– Ребенка задавили! Ре-бенка! Ре —
Лежачая волна – дыбом. Горизонталь – в стремительную и обезумевшую вертикаль. Лезут. Втаскивают. Вваливают. Вваливаются.
Я – через всех – Разину:
– Ну? Ну?
– Ус-пеем, барышня! Не волнуйтесь! Вот мы их сейчас!
– Ребята, осади, стрелять будем!
Ответный рев толпы, щелк в воздух, удар в спину, не знаю где, не знаю что, глаза из ям, взлет...
– А это что ж, а? Это что ж за птицы – за синицы? Штыка-ами? Крестьянского добра награбили да по живому человеку ступа-ать?

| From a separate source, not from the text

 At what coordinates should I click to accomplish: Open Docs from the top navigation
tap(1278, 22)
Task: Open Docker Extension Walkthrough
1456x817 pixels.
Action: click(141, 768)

– А спусти-ка их, ребята, и дело с концом! Пущай вольным воздухом продышатся!
Поняла, что села и едем. (Все ли? Озирнуться нельзя.) Постепенное осознание: стою, одна нога есть. А другая, «очевидно», тоже есть, но где – не знаю. Потом найду.
А гроза голосов растет.
– Долго очень думать не приходится. Штык посадил, а мужик высадит! Что ж это, в самом деле, за насмешка, мы этой машины-то, небось, семнадцать ден, как Царства Небесного какого... А эти!..
Утешаюсь только одним: извлечь человека из этой гущи то же самое, что пробку из штофа без штопора: немыслимо. Мне быть выброшенной – другим раздаться. А раздаться – разлететься вагону. Точное ощущение предела вместимости: дальше – некуда, и больше нельзя.

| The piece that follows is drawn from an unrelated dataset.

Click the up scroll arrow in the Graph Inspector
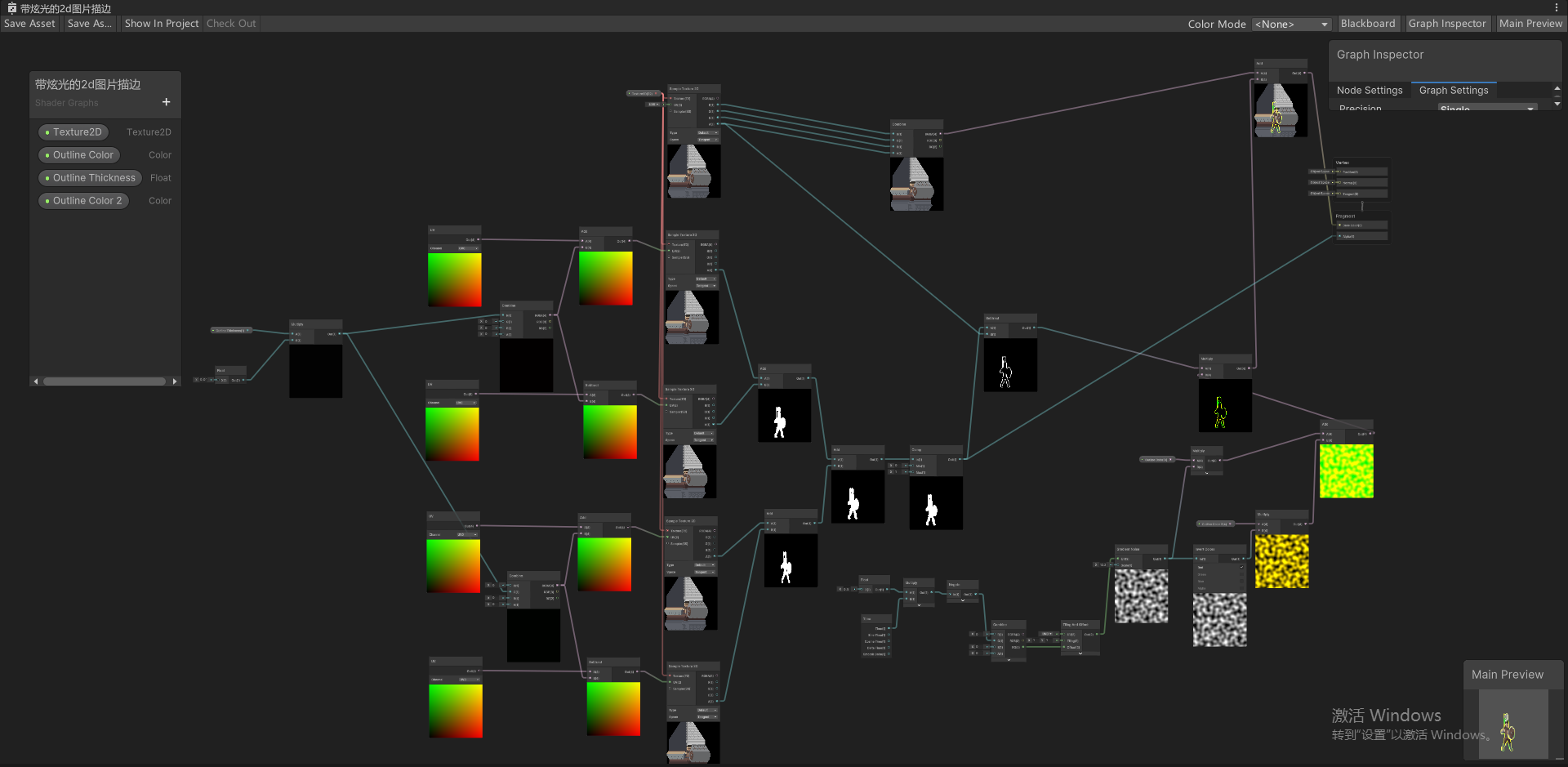 pos(1557,88)
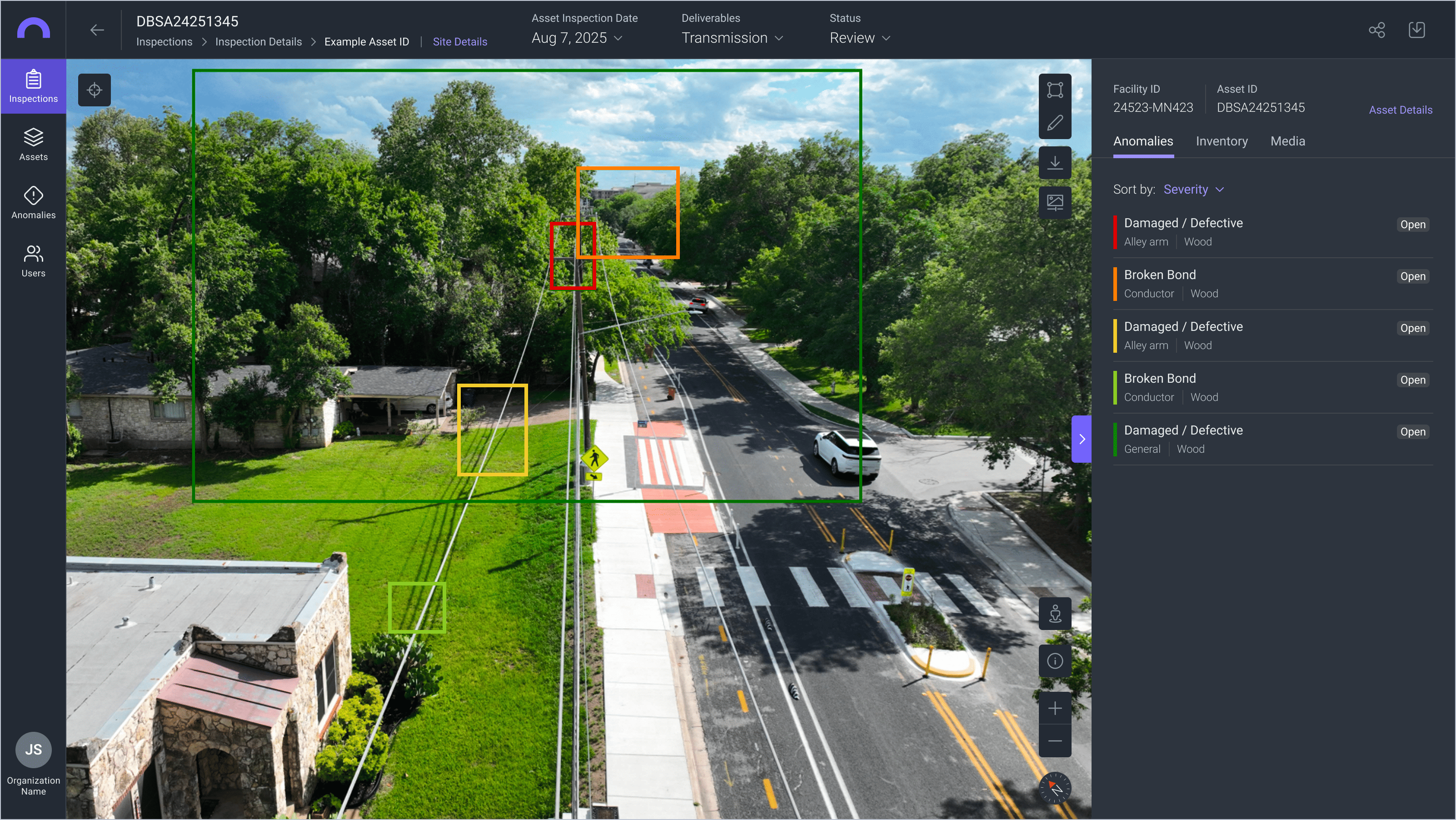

Стою, чуть покачиваемая тесным, совместным человеческим дыханием: взад и вперед, как волна. Грудью, боком, плечом, коленом сращенная, в лад дышу. И от этой предельной телесной сплоченности – полное ощущение потери тела. Я, это то, что движется. Тело, в столбняке – оно. Теплушка: вынужденный столбняк.
– Господа-а-а... О-о-о... У-у-у...
Но... нога: ведь нет же! Беспокойство (раздраженное) о ноге покрывает смысл угроз. Нога – раньше... Вот, когда найду ногу... И, о радость: находится! Что-то – где-то болит. Прислушиваюсь. Она, она, голубушка! Где-то далеко, глубоко... Боль оттачивается, уже непереносима, делаю отчаянное усилие...

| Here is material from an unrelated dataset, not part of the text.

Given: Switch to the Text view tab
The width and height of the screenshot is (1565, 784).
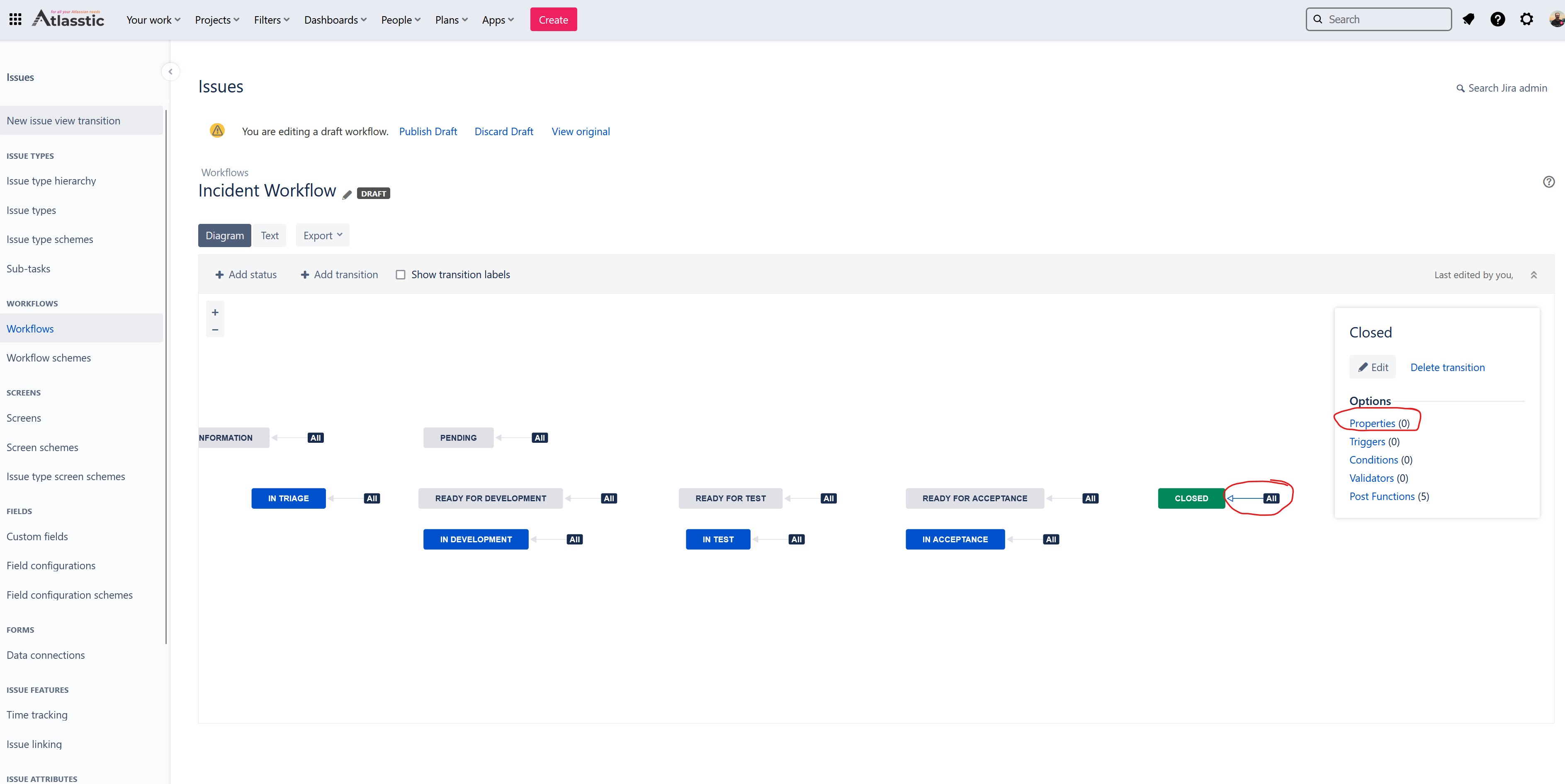Looking at the screenshot, I should click(x=270, y=235).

Рев: – Это кто ж сапогами в морду лезет?!
Но дуб выкорчеван: рядом со мной, как дымовой столб (ни чулка, ни башмака не видно) – моя насущная праведная вторая нога.
И – внезапный всплеск в памяти: что-то темное ввысь! горит!
Ах, рука на прощание, с моим перстнем! Станции Усмань Тамбовской губ<<ернии>> – последний привет!
Москва, сентябрь. 1918
О любви (Из дневника)
1917 г.
Для полной согласованности душ нужна согласованность дыхания, ибо, что – дыхание, как не ритм души?
Итак, чтобы люди друг друга понимали, надо, чтобы они шли или лежали рядом.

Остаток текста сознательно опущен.